-- Entries supplied --
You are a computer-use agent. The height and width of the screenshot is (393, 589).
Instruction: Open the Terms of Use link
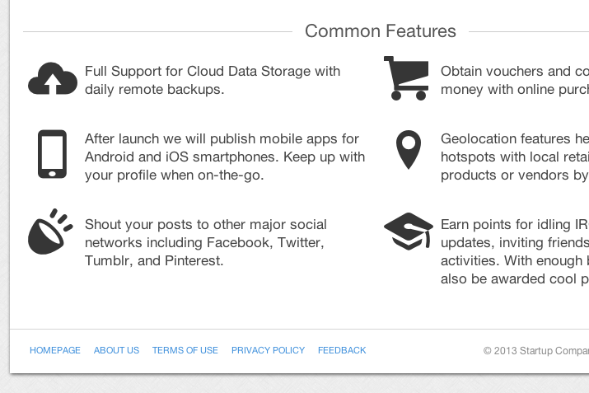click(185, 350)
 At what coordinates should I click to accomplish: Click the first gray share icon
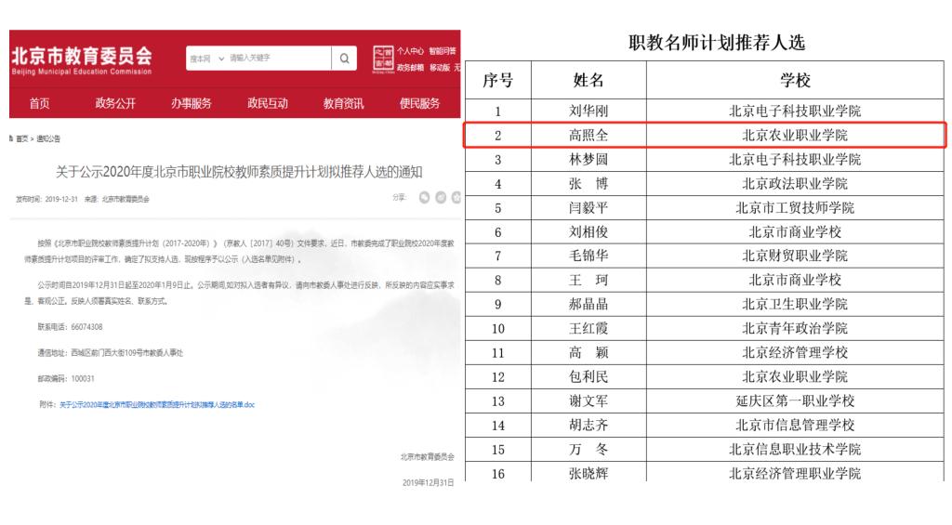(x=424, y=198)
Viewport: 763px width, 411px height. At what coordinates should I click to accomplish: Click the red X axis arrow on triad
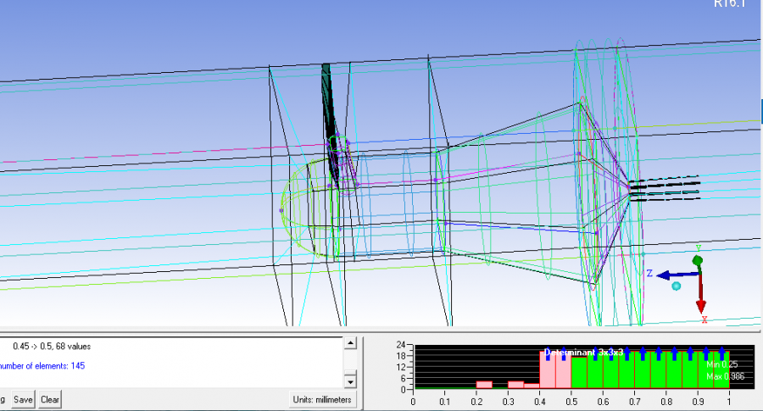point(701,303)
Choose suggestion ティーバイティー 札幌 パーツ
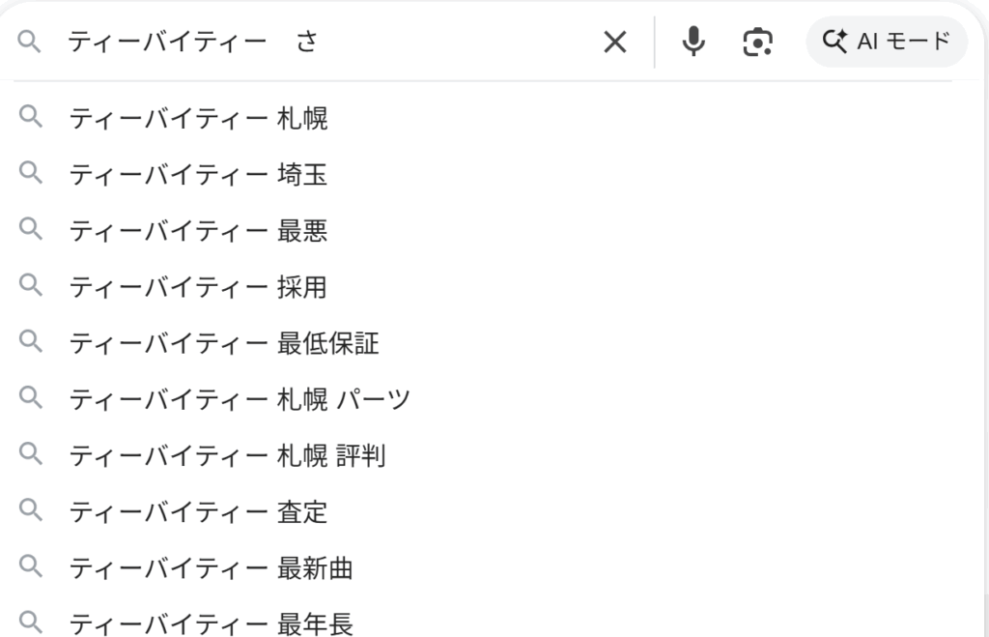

...

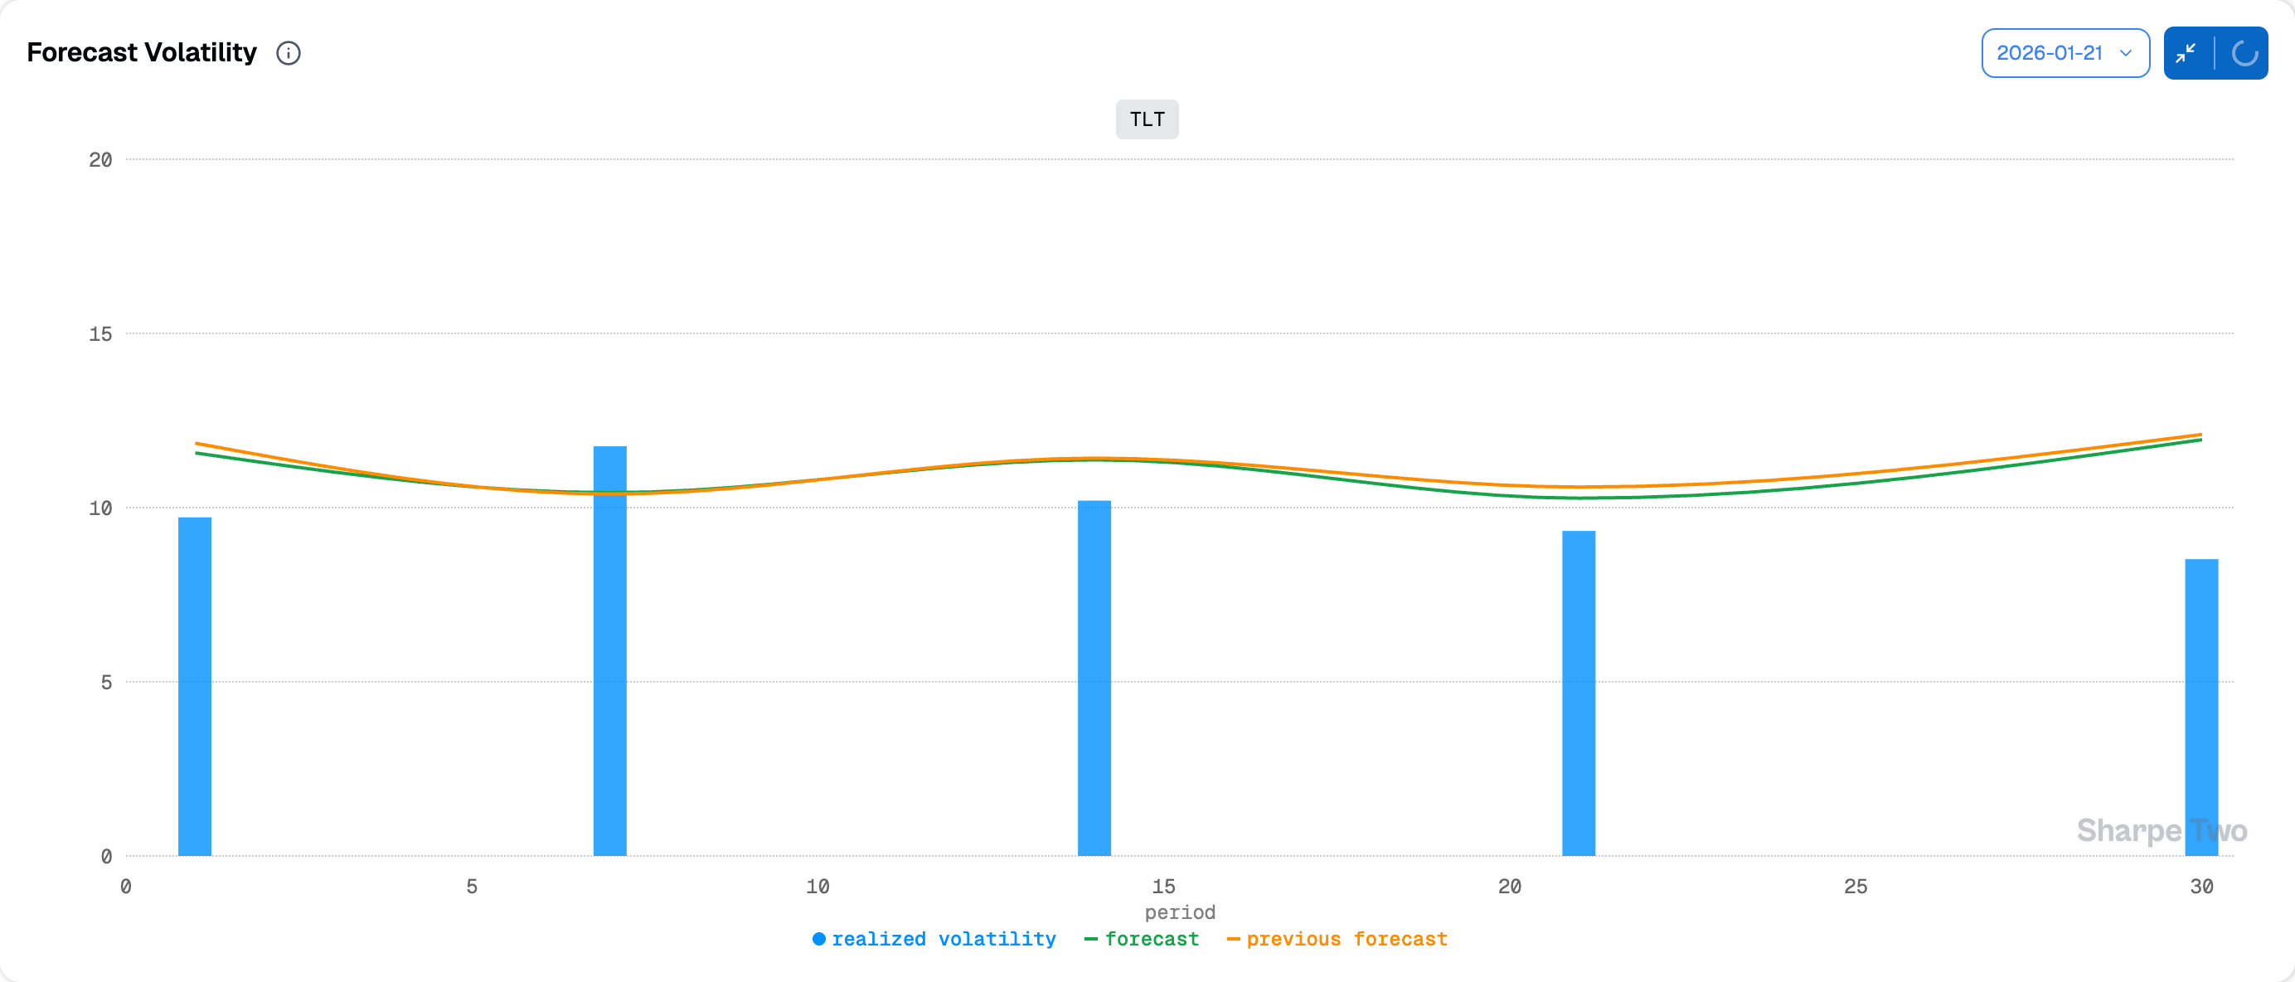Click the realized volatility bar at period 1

-- Exercise --
From the data above, return exactly the lines from the one with "Viewport: 763px width, 411px" up to and including the one with "Choose suggestion ティーバイティー 札幌 パーツ". Pictures do not go in the copy.

-- Solution for this exercise --
Viewport: 763px width, 411px height. At what coordinates should I click to accomplish: Click the red X axis arrow on triad
point(701,303)
Choose suggestion ティーバイティー 札幌 パーツ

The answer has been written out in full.